Visualization#

repliclust.viz#

Provides the built-in visualization features of repliclust.

Functions:
plot()

Plot a dataset.

repliclust.viz.plot(X, y=None, dimensionality_reduction='tsne', dim_red_params={}, **plot_params)#

Plot high-dimensional data with dimensionality reduction and clustering labels.

This function creates a 2D scatter plot of the input data X. If X has more than two features, dimensionality reduction is performed using either t-SNE or UMAP before plotting. Optionally, data points can be colored according to cluster labels provided in y.

Parameters:
  • X (array-like of shape (n_samples, n_features)) – The input data to plot.

  • y (array-like of shape (n_samples,), optional) – Cluster labels or target values used to color the data points. If None, all points are plotted with the same color.

  • dimensionality_reduction ({'tsne', 'umap'}, default='tsne') –

    The method used for dimensionality reduction when X has more than two features.

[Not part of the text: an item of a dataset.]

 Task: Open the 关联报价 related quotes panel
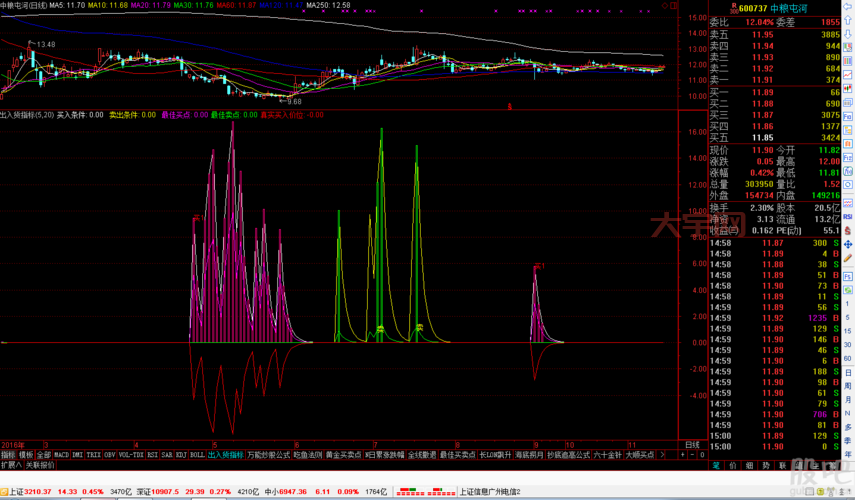tap(41, 465)
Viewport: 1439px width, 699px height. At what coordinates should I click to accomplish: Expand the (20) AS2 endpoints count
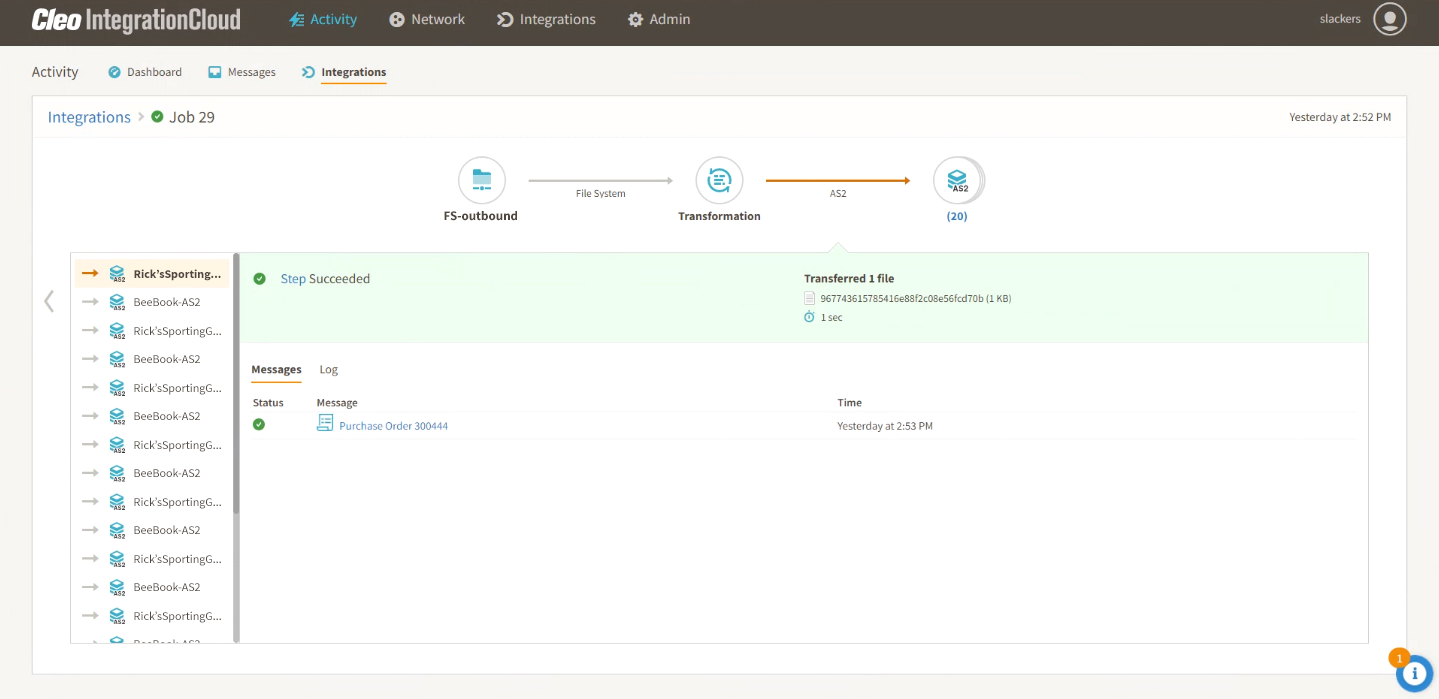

Choices are:

    • ’tsne’ : Use t-distributed Stochastic Neighbor Embedding.

    • ’umap’ : Use Uniform Manifold Approximation and Projection.

  • dim_red_params (dict, default={}) – Additional keyword arguments to pass to the dimensionality reduction algorithm.

  • **plot_params – Additional keyword arguments passed to matplotlib.pyplot.scatter.

Raises:
  • ValueError – If X has fewer than two features.

  • ValueError – If dimensionality_reduction is not one of ‘tsne’ or ‘umap’.

See also

matplotlib.pyplot.scatter

Create a scatter plot.

sklearn.manifold.TSNE

t-distributed Stochastic Neighbor Embedding.

umap.UMAP

Uniform Manifold Approximation and Projection.

Examples

Plot data with t-SNE dimensionality reduction:

>>> plot(X, y, dimensionality_reduction='tsne')

Plot data with UMAP dimensionality reduction and custom parameters:

>>> dim_red_params = {'n_neighbors': 15, 'min_dist': 0.1}
>>> plot(X, y, dimensionality_reduction='umap', dim_red_params=dim_red_params)

Plot 2D data without dimensionality reduction:

>>> X_2d = np.random.rand(100, 2)
>>> plot(X_2d, y)